- Extract -
- - -

STEP 4 – Roll & fold
Working one piece at a time, roll into an oval (Image 13). Roll up from the short end to form a log, rotate 90°, roll out again, and roll up once more (Images 14–16). Repeat with all pieces.

STEP 5 – Shape & fill
Take one log and press both ends toward the center with your thumbs (Image 17). Roll into a round (Image 18). Flip, add one portion of filling to the center, and seal tightly (Images 19, 20).

STEP 6 – Egg wash
Lightly flatten each piece to a palm-size disc (Images 21, 22). Place on a lined baking tray. Mix egg yolk with condensed milk, strain for smoothness, and brush a thin coat on top; let it set slightly, then brush a second thin coat (Image 24).

STEP 7 – Score, top & bake
Score the tops lightly (Image 25), sprinkle with white sesame seeds (Image 26), and bake in a preheated oven at 374°F (190°C) for 15–20 minutes, until golden (Image 27). Cool completely on a rack (Image 28), wrap individually, and enjoy!
Pro Tips
- Scale it out: Weigh everything, doughs and filling, so all 10 cakes bake evenly and brown at the same time.
- Rest = flakes: Don’t skip the 20-minute rests. They relax gluten so the pastry rolls thin without springing back (hello, flaky layers).
- Dust some flour: Keep your pin lightly floured so layers don’t tear.
- Gentle hands: When flattening the final disc, press lightly, so the filling stays centered and the layers don’t smear.
- Thumb press trick: After standing the log upright (Step 5), pressing both ends toward the center helps create an even, round wrapper with a thicker rim for sealing.
- Strain egg wash for smooth coat: Strain the egg yolk + condensed milk and brush two light coats.
- Make-ahead win: Filling can be made a day ahead; chilled portions are easier to wrap and shape.
- Storage smarts: Once cool, wrap individually. Room temp 1–2 days in an airtight container; for longer, refrigerate and re-crisp briefly in a 300°F (150°C) oven.
How to Serve
Wife Cake is best enjoyed at room temperature, when the pastry is crisp and the filling has that perfect chewy bite. It’s a natural match for tea—pair it with a creamy Oolong Milk Tea, fragrant Rose Milk Tea, or bold Assam Milk Tea for a comforting afternoon treat.
If you prefer something lighter, try it with Butterfly Pea Flower Tea, Lemongrass Tea, or a refreshing Lemon Ginger Drink to balance the pastry’s sweetness.

- - -

- Dataset entries -
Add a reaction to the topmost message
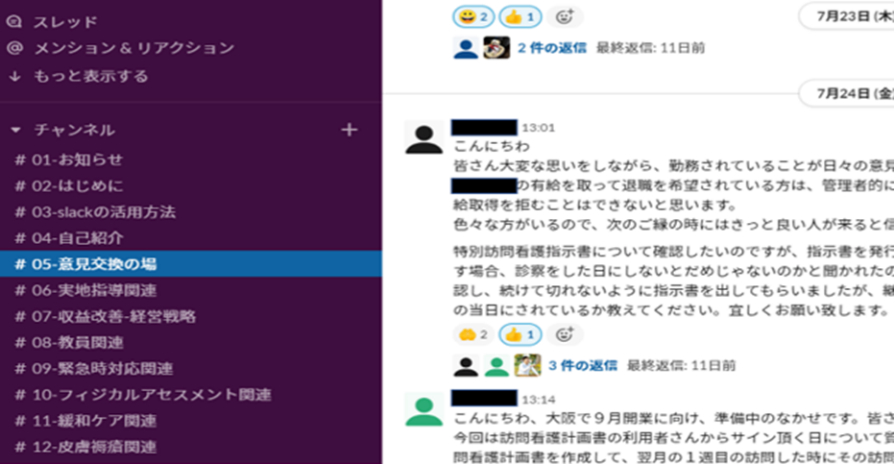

- - -

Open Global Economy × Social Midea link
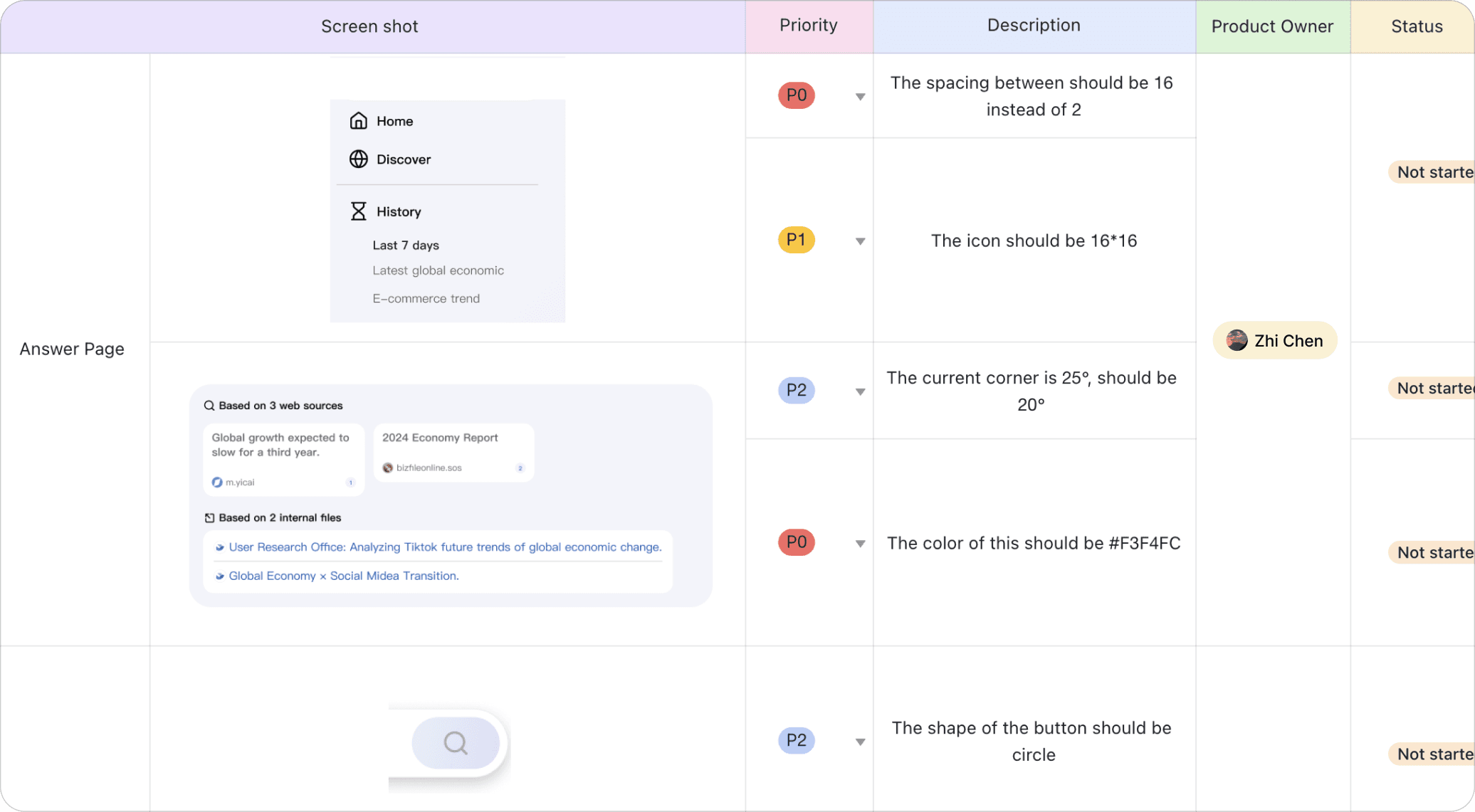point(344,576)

- - -

- Parts of the exercise -
A. Answer these questions about the Wife Cake recipe, one per line:
(i) At what oven temperature and for how long are the cakes baked?
(ii) How long are the rests that the tips say not to skip?
(iii) Which three milk teas are suggested as pairings?
B. Carry on the Wife Cake recipe, starting after its last sentence.

- Task-by-task answers -
A.
(i) 374°F (190°C) for 15–20 minutes, until golden.
(ii) 20 minutes.
(iii) Oolong Milk Tea, Rose Milk Tea, and Assam Milk Tea.

B.
FAQs about Wife Cake
Traditional Wife Cake has a flaky pastry shell made from two types of dough, water dough and oil dough, wrapped around a sweet, chewy filling made from glutinous rice flour, sugar, and sometimes sesame seeds or coconut.
According to legend, the name comes from a story about a devoted wife who made and sold these pastries to help support her sick husband. Her dedication gave the pastry its name, turning it into a symbol of love and devotion.
It has a light, crisp, buttery pastry with a mildly sweet filling. The filling gives a subtle flavor and chewy texture, while sesame seeds or coconut add a gentle nuttiness.
It’s popular year-round in Hong Kong and Taiwan but is especially enjoyed during festivals or as a tea-time snack.
Yes! Wife Cake, Lao Po Bing (老婆餅), and Sweetheart Cake all refer to the same traditional Chinese pastry. Different names are used in English or Cantonese, but the pastry is the same.
Some English translations call it “Marriage Pie” or “Sweetheart Cake” to emphasize the romantic legend behind its name.

Storage
Once the Wife Cakes have cooled completely, wrap each one individually to keep the pastry crisp. Store in an airtight container at room temperature for up to 2 days.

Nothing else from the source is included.